С того злополучного дня, когда Щелкалов нарвался тут на царевича и изрядно натерпелся страху и издевательств, до которых царевич был так же охоч, как и его венценосный отец, он, Щелкалов, не без досады и ущемлённого самолюбия старался объезжать Печатный двор стороной – от пущей беды. И сейчас он намерился проехать мимо, но что-то пересилило его, заставило повернуть коня.
Он был в разладе с дьяконом Фёдоровым, в давнишнем разладе, а после случая с царевичем его душа ещё сильней ополчилась против дьякона, хотя тот ни в чём и виноват-то не был, наоборот, даже пытался защищать его, урезонивал царевича… Ненависть, необъяснимая, слепая ненависть к дьякону закоренилась в душе Щелкалова. Но сейчас не она, не ненависть и не злоба, не желание хоть как-то, чем-то отомстить или досадить дьякону повлекли его к Печатному двору. Жила в нём, таилась в его распроклятой, изгаженной душе, в самых тайно-тайных её, больная, болючая, болезненная зависть к дьякону, к его работе, к его одержимости, к его страстности, с которой тот делал и отстаивал своё дело. Великому, непостижимому для него таинству свободы, раскрепощённости и правости души дьякона завидовал он – и правости его дела, и величию его! Сознавал он, что Фёдоров делает великое и славное дело, – ни злоба, ни ненависть к нему не могли заглушить этой осознанности, – понимал, что на века в памяти людской останется даже не столько само дело дьякона, сколько его страсть, его душа, его правота… А что останется после него, дьяка Щелкалова? Что в его душе, что – кроме угодничества, кроме зла, кроме зависти и тяжёлой, изнуряющей тоски?
Щелкалов спешился у крыльца, привязал коня, поднялся по крутым ступеням… Дверь в сени была приотворена.

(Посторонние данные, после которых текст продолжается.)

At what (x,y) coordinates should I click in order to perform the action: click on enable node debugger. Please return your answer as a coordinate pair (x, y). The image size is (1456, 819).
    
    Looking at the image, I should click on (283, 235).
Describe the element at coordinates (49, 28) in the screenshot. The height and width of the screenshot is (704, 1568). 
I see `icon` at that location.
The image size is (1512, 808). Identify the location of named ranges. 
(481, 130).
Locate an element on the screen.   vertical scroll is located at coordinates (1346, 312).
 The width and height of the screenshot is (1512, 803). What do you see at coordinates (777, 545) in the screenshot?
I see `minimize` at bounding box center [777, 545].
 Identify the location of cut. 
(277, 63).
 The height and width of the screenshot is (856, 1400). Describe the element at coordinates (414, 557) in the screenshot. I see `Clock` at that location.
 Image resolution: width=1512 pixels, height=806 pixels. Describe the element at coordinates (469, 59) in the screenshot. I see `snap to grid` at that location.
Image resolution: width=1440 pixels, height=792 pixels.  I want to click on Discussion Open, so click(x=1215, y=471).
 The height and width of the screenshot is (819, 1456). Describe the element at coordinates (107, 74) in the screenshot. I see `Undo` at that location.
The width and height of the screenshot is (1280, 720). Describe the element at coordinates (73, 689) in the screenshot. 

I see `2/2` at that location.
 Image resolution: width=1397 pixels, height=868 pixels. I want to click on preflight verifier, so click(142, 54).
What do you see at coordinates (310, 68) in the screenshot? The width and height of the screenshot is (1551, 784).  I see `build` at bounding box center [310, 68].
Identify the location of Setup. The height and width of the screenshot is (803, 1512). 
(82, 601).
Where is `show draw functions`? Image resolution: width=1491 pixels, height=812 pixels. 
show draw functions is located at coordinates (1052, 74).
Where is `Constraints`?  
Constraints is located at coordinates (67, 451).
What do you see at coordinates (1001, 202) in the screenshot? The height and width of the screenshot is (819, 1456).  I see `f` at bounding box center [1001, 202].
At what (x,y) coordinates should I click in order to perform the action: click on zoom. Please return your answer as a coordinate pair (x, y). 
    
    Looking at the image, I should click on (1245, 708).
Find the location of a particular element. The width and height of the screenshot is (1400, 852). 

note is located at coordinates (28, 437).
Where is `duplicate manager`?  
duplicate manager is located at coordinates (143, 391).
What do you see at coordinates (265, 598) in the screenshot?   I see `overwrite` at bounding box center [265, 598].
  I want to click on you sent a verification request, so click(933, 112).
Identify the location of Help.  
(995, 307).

Щелкалов вступил в сени, приостановился: вернуться, не бередить души… Разум ещё противился, останавливал его, а рука мимо воли уже потянулась к дверной ручке. Рванул Щелкалов тяжёлую дверь, переступил высокий порог, огляделся, постояв, подумав, снял шапку, поклонился:
– Мир да благодать дому сему!
– Спаси Бог тебя, Василь Яковлевич, на добром слове, – вышел к нему навстречу Фёдоров. – С чем пожаловал к нам?
– Ни с добром, ни с худом, дьякон… Мимо ехал – решил завернуть, поглядеть на твоё величудное дело. Сколько говури, сколько судов-пересудов…
Щелкалов прошёл к середине палаты, где стоял печатный стан, обошёл его вокруг, обсмотрел – не без любопытства, но и не без надменности; прошёлся по палате, постоял около Петра Мстиславца, резавшего у окна печатную доску, вновь вернулся к стану.
– Стало быть, вот тут-то… – ткнул он пальцем в печатный стан, – вся хитрость?
Фёдоров скупо улыбнулся, посмотрел на Мстиславца, не без гордости сказал, указывая дьяку на него:
– Вон она, хитрость!.. – Помолчал, просто, скромно добавил: – В руках человеческих, в разуме – вся хитрость, Василь Яковлевич. А се лише пригоды[236]236
Пригоды – средства, приспособления.
[Закрыть].
– Ага!.. – с высокомерным ехидством буркнул Щелкалов, задетый Фёдоровым за больное, но, стараясь скрыть от него это, принялся расспрашивать о подробностях печатного дела. Слушал внимательно: не только ради утаения своей обиды пустился он в расспросы – любопытно ему было, по-настоящему любопытно.